A second book that was brought to me by a friend here is a Lee Child’s novel called Worth dying for, that I read within a few hours. The book is extremely efficient and gripping even though the plot is a bit predictable (with some links to Reamde!), the characters often roughly defined and the overall ethics of cold blooded elimination (versus delivery to justice/police) of all the bad guys difficult to agree with.

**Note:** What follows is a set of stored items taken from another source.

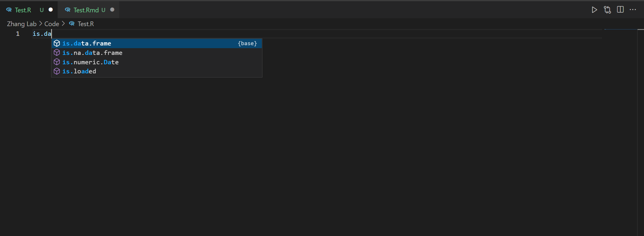This screenshot has width=644, height=236.
Task: Open the Zhang Lab breadcrumb dropdown
Action: point(21,23)
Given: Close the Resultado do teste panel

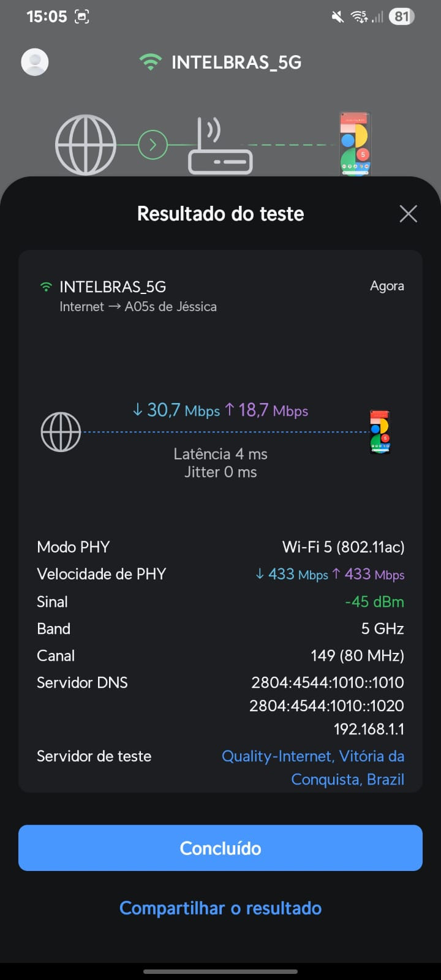Looking at the screenshot, I should click(408, 214).
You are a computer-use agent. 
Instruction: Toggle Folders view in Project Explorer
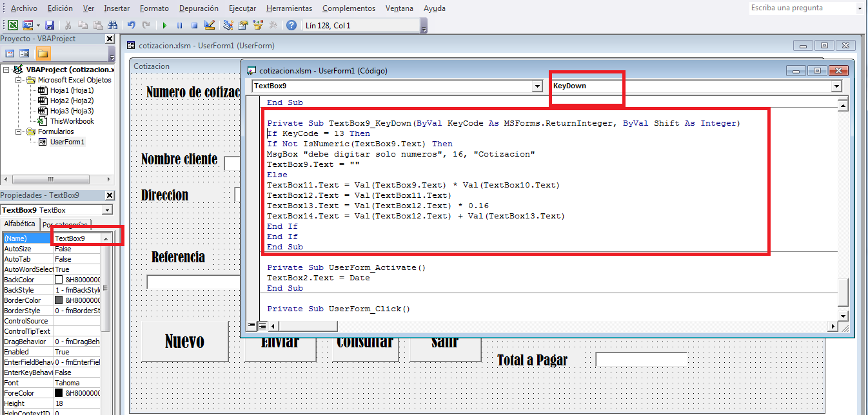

There are also weaknesses in the plot, e.g. when the superhero lets himself be captured by the dumb college footballers… It made me pass a quick afternoon though, away from my sickbed. I might even read another one in the Jack Reacher series next time I am hospitalised!

Another chance read is Robin Hobb’s Dragon Keeper: a doctor at the hospital noticed I was reading books in English and brought me this one the very next day. Again a book I read within the day. Overall, the book is a sequel to the Liveship Traders trilogy and, as such, it is recycling the same universe, rules and issues. An interesting extension but with clear weaknesses. For one thing, the #2 heroin, Alise, is not very credible in this first volume (and very dumb for missing the homosexual relation between her husband and his secretary). The #1 heroin, Thymara, is not much more complex. Now, I may read both next volumes if the doctor brings them to me before I leave the hospital in a few thousand days (!), but this certainly stands below Hobb’s masterpiece of The Farseer Trilogy.